**Goal 1:** Which lines of the records below contain the word "from"? Pull out each such line, copying it whole and counting only case-sensitive matches.

Category Archives: Research & Resources

BKD Houston

Behind the Kitchen Door: Extreme Inequality and Opportunity in Houston’s Vibrant Restaurant Economy

Restaurant Opportunities Center of Houston’s latest report is the most comprehensive examination to date of the Houston-area restaurant industry, drawing on 553 worker surveys, 27 structured interviews with restaurant workers and 13 employer interviews, along with other industry and government data. The study offers a vivid picture of the state of the industry and makes recommendations to improve Houston’s economic development, public health and workplace conditions for the city’s restaurant workers.

Houston is America’s fastest-growing city and its vibrant restaurant industry has been called the “most dynamic and diverse food and drink scene in the nation.” However, research indicates that the restaurant workers whose labor makes Houston’s growth possible are being left behind. The majority of restaurant jobs in Houston remain low-road jobs defined by low wages, few benefits, and poor working conditions.

Key findings include:

  • 51% of Houston’s restaurant workers are paid an hourly wage that would not support a family of three above the poverty level. Workers also reported overtime and minimum wage violations, a lack of training, and unsafe workplaces.

**Entries shown:**

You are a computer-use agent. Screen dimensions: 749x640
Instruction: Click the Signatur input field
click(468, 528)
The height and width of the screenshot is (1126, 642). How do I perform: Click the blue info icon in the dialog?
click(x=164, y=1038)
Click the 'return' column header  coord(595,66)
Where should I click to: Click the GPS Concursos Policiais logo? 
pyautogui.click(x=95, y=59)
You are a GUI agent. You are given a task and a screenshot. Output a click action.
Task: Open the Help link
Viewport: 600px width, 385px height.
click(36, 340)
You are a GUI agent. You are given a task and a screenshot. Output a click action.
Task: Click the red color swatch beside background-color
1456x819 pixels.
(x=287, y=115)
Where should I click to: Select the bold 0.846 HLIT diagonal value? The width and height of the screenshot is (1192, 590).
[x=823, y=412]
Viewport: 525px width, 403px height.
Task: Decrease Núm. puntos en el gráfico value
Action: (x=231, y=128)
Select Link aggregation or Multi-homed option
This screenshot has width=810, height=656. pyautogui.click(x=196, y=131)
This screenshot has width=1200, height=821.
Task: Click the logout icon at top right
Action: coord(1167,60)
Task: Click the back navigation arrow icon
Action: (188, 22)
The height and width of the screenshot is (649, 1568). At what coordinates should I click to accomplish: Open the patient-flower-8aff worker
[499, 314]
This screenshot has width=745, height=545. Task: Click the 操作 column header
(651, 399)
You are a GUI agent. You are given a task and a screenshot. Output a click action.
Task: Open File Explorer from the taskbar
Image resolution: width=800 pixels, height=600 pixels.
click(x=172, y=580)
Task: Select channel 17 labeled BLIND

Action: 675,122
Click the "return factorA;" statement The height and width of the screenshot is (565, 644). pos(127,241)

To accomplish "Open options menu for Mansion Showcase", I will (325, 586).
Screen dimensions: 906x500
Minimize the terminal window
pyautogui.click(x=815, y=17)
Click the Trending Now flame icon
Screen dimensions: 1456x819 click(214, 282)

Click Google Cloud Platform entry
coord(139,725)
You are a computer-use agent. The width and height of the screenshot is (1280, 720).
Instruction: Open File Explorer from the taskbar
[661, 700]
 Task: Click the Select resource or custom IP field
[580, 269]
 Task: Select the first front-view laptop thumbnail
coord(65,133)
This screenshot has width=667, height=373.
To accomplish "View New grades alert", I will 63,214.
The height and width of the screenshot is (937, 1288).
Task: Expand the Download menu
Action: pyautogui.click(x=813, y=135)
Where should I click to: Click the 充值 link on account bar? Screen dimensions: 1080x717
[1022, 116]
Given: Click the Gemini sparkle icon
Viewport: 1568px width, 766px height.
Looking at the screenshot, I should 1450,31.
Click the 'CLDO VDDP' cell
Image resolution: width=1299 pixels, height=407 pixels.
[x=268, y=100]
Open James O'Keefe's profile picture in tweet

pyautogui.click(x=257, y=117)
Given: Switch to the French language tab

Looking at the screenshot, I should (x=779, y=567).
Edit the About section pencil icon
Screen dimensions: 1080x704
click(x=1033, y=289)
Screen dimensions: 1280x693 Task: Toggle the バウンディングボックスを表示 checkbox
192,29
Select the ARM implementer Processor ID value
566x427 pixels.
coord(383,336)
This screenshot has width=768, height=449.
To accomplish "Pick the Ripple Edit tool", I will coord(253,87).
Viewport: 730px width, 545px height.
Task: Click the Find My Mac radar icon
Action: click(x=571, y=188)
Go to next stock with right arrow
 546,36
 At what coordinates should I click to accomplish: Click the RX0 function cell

**Goal 2:** Can you extract the passage of the Houston restaurant report above between "Behind the Kitchen" and "city’s restaurant workers.", inclusive, copying it word for word?

**Full response 1:**
Task: Open File Explorer from the taskbar
Instruction: Open File Explorer from the taskbar

**Full response 2:**
Behind the Kitchen Door: Extreme Inequality and Opportunity in Houston’s Vibrant Restaurant Economy

Restaurant Opportunities Center of Houston’s latest report is the most comprehensive examination to date of the Houston-area restaurant industry, drawing on 553 worker surveys, 27 structured interviews with restaurant workers and 13 employer interviews, along with other industry and government data. The study offers a vivid picture of the state of the industry and makes recommendations to improve Houston’s economic development, public health and workplace conditions for the city’s restaurant workers.